PLATONOV (s'asseyant devant la table et observant Markov)
Savez-vous, mon ami, que vous avez une tête de canard mort ?
MARKOV
Je suis fait à l'image de Dieu, Votre Honneur. Je suis un chrétien si vous voulez le savoir. J'ai servi Dieu et le tsar pendant plus de vingt-cinq ans. J'ai prêté serment sur les Saint Évangiles.
PLATONOV
Alors vous avez servi sous le tsar Nicolas ?
MARKOV
C'est exact. J'étais sous-officier dans l'artillerie.
PLATONOV
Et les canons étaient bons ?
MARKOV
Ceux du genre habituel. Des canons à âme lisse.
PLATONOV
Puis-je me servir de votre crayon ?
MARKOV
Bien entendu. (Désignant le papier :)
C'est là : "Reçu cette citation à la date du…" N'accepteriez-vous pas de m'offrir la valeur d'un verre, Votre Honneur ? Un pourboire, Votre Honneur, c'est l'habitude, et j'ai parcouru un long chemin pour venir jusqu'ici.
PLATONOV
Un verre ? Pas question ! Je vais vous préparer un samovar.

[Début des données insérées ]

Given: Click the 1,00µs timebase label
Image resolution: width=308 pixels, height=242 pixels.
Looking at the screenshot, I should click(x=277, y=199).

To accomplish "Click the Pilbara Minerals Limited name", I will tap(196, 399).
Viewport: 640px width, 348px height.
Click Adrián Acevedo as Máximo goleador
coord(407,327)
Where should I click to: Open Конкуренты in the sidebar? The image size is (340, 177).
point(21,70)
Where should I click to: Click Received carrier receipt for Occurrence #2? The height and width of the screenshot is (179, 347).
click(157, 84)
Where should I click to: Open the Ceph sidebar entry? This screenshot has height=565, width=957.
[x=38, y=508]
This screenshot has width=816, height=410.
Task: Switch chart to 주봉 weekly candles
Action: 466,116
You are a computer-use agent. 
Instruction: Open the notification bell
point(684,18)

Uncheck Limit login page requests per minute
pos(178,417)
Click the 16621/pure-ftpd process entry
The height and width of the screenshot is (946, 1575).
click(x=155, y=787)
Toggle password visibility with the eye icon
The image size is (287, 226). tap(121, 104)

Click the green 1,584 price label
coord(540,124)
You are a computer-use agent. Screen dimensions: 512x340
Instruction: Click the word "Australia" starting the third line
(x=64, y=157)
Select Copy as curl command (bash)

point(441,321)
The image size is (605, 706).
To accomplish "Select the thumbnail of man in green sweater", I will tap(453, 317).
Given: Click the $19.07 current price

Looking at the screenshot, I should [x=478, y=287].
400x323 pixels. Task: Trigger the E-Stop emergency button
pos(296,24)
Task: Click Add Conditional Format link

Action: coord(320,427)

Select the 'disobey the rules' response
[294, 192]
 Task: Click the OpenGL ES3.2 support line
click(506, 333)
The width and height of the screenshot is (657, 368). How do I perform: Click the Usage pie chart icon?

(Il fouille dans le placard pour trouver la boîte à thé.)
MARKOV
Si cela ne vous fait rien, Votre Honneur, j'aurais plus vite fait d'emporter le thé avec moi.
PLATONOV
Dans le samovar ?
MARKOV
Non, dans ma poche ! (Il ouvre une vaste poche latérale.)
Voyez ! il y a largement la place.
(Il prend la boîte et commence à la vider dans sa poche.)
PLATONOV (lui arrachant la boîte à thé presque vide)
Vous êtes sûr d'en avoir assez ?
MARKOV
Je vous remercie très humblement.
PLATONOV
Vieux soldat ! Vieux chapardeur !
MARKOV
Dieu seul est sans péché. En vous souhaitant bonne chance, monsieur.
PLATONOV
Attendez une minute… (Il s'assied et écrit un mot.)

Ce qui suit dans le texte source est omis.